Esto equivale a reconocer la hilera de errores, los grandes y persistentes equívocos, los peligros de la ideología autocomplaciente, la apología a-crítica de los mitos que entusiasman, empero, castran las capacidades. Toda esta lista de obstáculos históricos-políticos-culturales corresponden al Estado nación subalterno, heredero de la colonialidad, de sus diagramas de poder inscritos en la piel y hendidos en los cuerpos. Si el Estado existe, lo hace de esta manera, inscribiéndose, hendiéndose, sumergiéndose en los cuerpos, induciendo comportamientos, constituyendo subjetividades. Las nuestras, que corresponden a lo que ha hecho la genealogía del Estado, resultan subjetividades acomplejadas. Cuando no ocurre esto, no es el Estado al que tenemos que agradecer, sino al ímpetu, al gasto heroico, a la potencia creativa de las multitudes del pueblo, que escapan a las capturas institucionales.

Si queremos dejar de seguir jugando en el círculo vicioso del poder, moviéndonos al estilo del péndulo, dejar una versión de gobierno para incursionar en otra, que estructuralmente y orgánicamente corresponden al mismo substrato de las dominaciones, la colonialidad, debemos responder a las preguntas no hechas, a las preguntas hechas por los muertos y heridos, por la masa de víctimas; debemos enfrentarnos con lo que hemos llegado a ser en los presentes habidos y el dado. ¿Por qué somos lo que somos en el momento presente? ¿Qué nos ha constituido así? ¿Qué más somos, tomando en cuenta lo que contenemos y no hemos constituido? ¿Cómo salir del círculo vicioso del poder? ¿Cómo dar rienda suelta a la potencia social, potencia creativa de la vida?

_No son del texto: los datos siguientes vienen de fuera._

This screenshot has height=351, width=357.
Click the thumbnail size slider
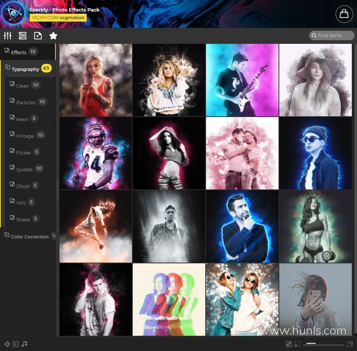point(322,344)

Es pues inocuo seguir jugando al gato y al ratón, a pasar de “oficialismo” a “oposición” y viceversa. Ambos son las dos caras de la medalla, el círculo vicioso del poder. Lo que unos endilgan a los otros lo tienen como constitución propia; que se manifieste de una u otra manera, es cuestión de particularidades y formas perversas de las manifestaciones del círculo vicioso del poder. Lo que es urgente, es decir, una emergencia, es salir del círculo vicioso del poder. Para eso es menester deconstruir la ideología autocomplaciente, además de desmantelar la máquina de la fetichización, la misma ideología y sus aparatos ideológicos, además de sus aparatos y máquinas de poder. En pocas palabras, liberar la potencia social.

Que todo esto no sea nada fácil, esta claro, es evidente; pero no hay peor derrota que no haber intentado. Que se tenga que pasar por transiciones parece realista. Se trata de lograr transiciones consensuadas. Para tal efecto, es menester la deliberación colectiva, en distintos niveles, lugares, contextos. No importa cuanto se tarde; lo importante es que los pasos que se den cuenten con el consenso de las multitudes involucradas.

Si hay algún consuelo para nuestras derrotas bélicas, es ésta, que no compensa, obviamente las consecuencias de la derrota: los vencedores o victoriosos de la guerra parecen experimentar también los efectos de la ideología complaciente, aunque se presente de otra manera. La victoria bélica del Estado no es nunca la victoria del pueblo; el pueblo, aunque se lo invista de los oropeles de la gloria de la historia oficial, es también el otro derrotado. Sus condiciones sociales se fijan como esculturas dedicadas al drama eterno de los pueblos que delegan sus voluntades singulares a los representantes, a nombre de la voluntad general. Pueblos que no creen en sí mismos, en sus capacidades, en sus facultades de autogobierno, en el uso crítico de la razón propia. En consecuencia, podemos decir, que de la conflagración de la guerra del Chaco hay más de un derrotado, no solo el país andino-amazónico-chaqueño, que es Bolivia, sino también el pueblo paraguayo. Lo mismo ocurrió con los desenlaces de la guerra del Pacífico.